In our long-awaited sixth issue of Global Graffiti Magazine, we are excited to present an array of features (by artists, poets, and authors) which broadly consider the theme of street art and graffiti throughout the world. While many of the pieces presented in this issue directly consider tangible public zones perceivable to any onlooker, others instead reflect on the realm of private and invisible spaces as well. We consequently envision this issue to be a thoughtful meditation on an often nebulous distinction between exteriority and interiority, public and private spaces, the realm of the visible and the invisible, and the nexus between these different spheres that is not always apparent upon first glance. As always, the melding of local and global culture again moves to the fore, as these pieces continually illustrate an increasingly diasporic world where ideas, histories and cultures intersect in fascinating and unexpected ways.
Our first piece by Gregory Linton titled “Street Art VS Graffiti on the Streets of Los Angeles” considers the current coexistence between graffiti writers and street artists in the metropolis. In contrast to the historic dynamic of rivalry that has existed between the two groups, the city becomes a public and detectable stage where a newfound harmony between artistic purpose and vision plays out.
In “Beautification Proposal for the City of Los Angeles and Other Incorporated Cities of Los Angeles County from the East Los Angeles Dirigible Air Transport Lines,” a collaboration between writer Sesshu Foster and visual artist Arturo Ernesto Romo-Santillano, the duo imagines a city where tribute is paid to historical iniquity, suffering, and violence observable through communal displays of visual imagery and text. This beautification project proposes a union between the past and the present, imagining the streets of present day Los Angeles as a literal crossroads, an energetic site that owes its current reality, as well as its cultural and social fabric, to an active and sometimes unperceived process of migration, movement, tragedy and displacement.
In “The Ache of the Real: Streets, Cyberspace and Alternative Vision,” writer Mariette Papic explores public space politics within New York City. Her article meditates on a desperate yearning for self-expression, one that links the tagger to the hacker. While they operate through different practices, Papic demonstrates how they both function similarly within society as an active, oppositional and viral subculture.

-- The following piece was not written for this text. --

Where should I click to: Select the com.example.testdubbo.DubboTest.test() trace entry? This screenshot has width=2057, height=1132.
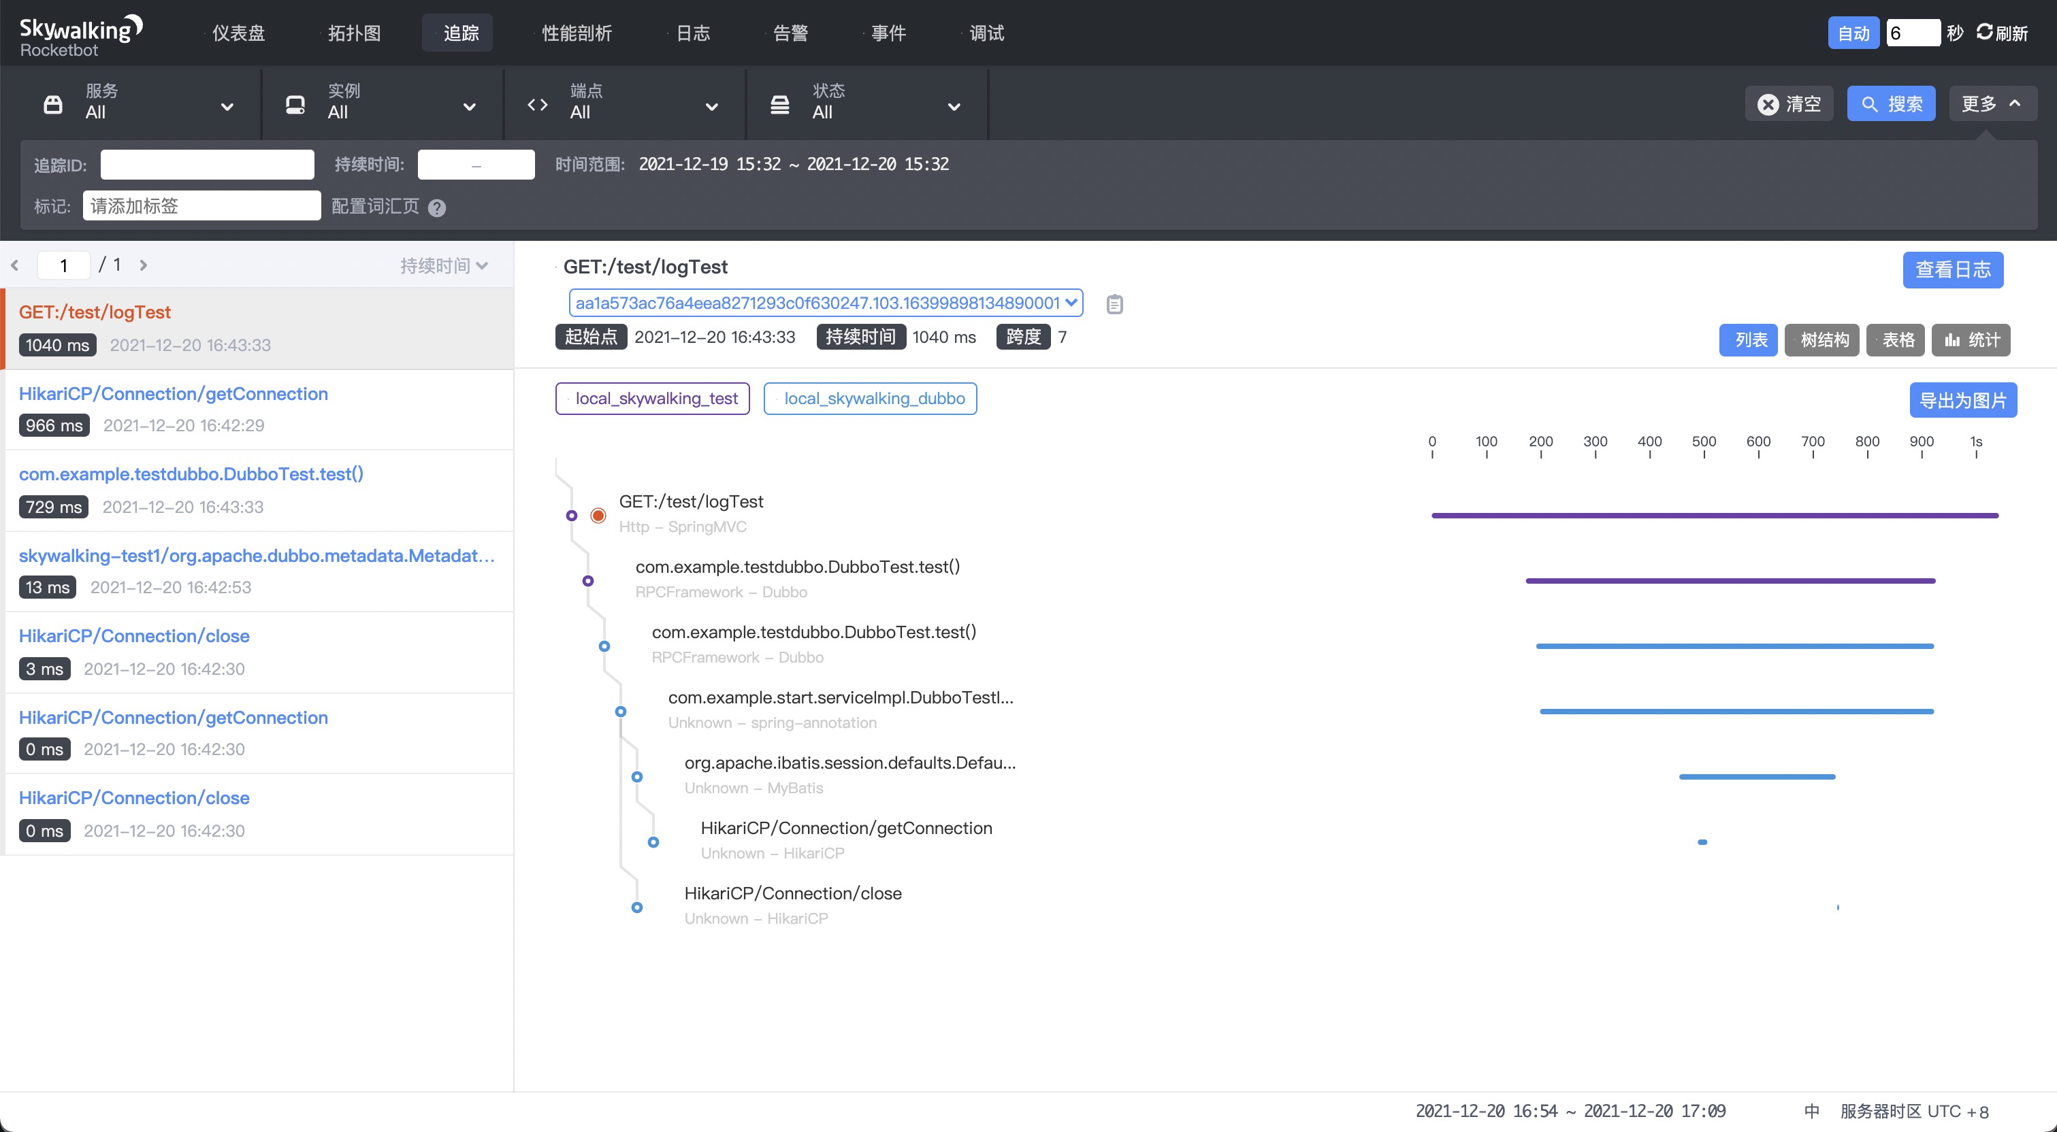click(259, 490)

“Lost in Buenos Aires, Street Art Got Me Home” by photojournalist Alissa Guzman documents the mnemonic power of public art. Narrated through both images and words, Guzman offers a glimpse into the murals and visual representations of the South American megacity that both introduced and oriented her in a foreign space, and ultimately configured her mental map of the capital’s circuitous streets.
New Zealand based filmmaker Nick Stevenson has contributed a short but engaging video on acclaimed graffiti artist Owen Dippie from the city of Tauranga, New Zealand. The film showcases the labor and creativity involved in the preparation of a studio and gallery space in anticipation of its opening in September 2011.
After a hiatus spanning over a generation, graffiti artist Dose DV, a veteran “dedicated vandal” based in the United Kingdom, has recently reawakened his passion for creating public art in the environs of London and his native Kent through colorful, complex and vibrant murals. We include some of his pieces from the 80s and since his reemergence here.
Moving from the streets of the city to the beaches outside of Buenos Aires, we are excited to share Andrea G. Labinger’s translation of the short story “Warning” by Argentine author Inés Fernández Moreno. While the tangible space of the seashore is the setting for the tale, the mind of the individual is the true locale for a woman’s apprehensions and reflections about growing old.
In Noelia Díaz’s fictional story “Happenstance,” an unexpected encounter leads the protagonist to consider his past, the unforeseen vicissitudes of a life, and the inevitable passing of time to which all people throughout history and the world are passive witnesses.
James Nikopoulos’s essay “Winnie’s Smile (The Joy of Samuel Beckett)” investigates how we interpret and perceive common displays of emotion and sentiment. Focusing on the seemingly natural and simple visual cue denoting happiness and well-being, the article considers the artifice and deliberation that sometimes lurks behind a smile.
Finally, we are very pleased to present frequent contributor Lauren Villa’s poem “A Lick of Heaven.”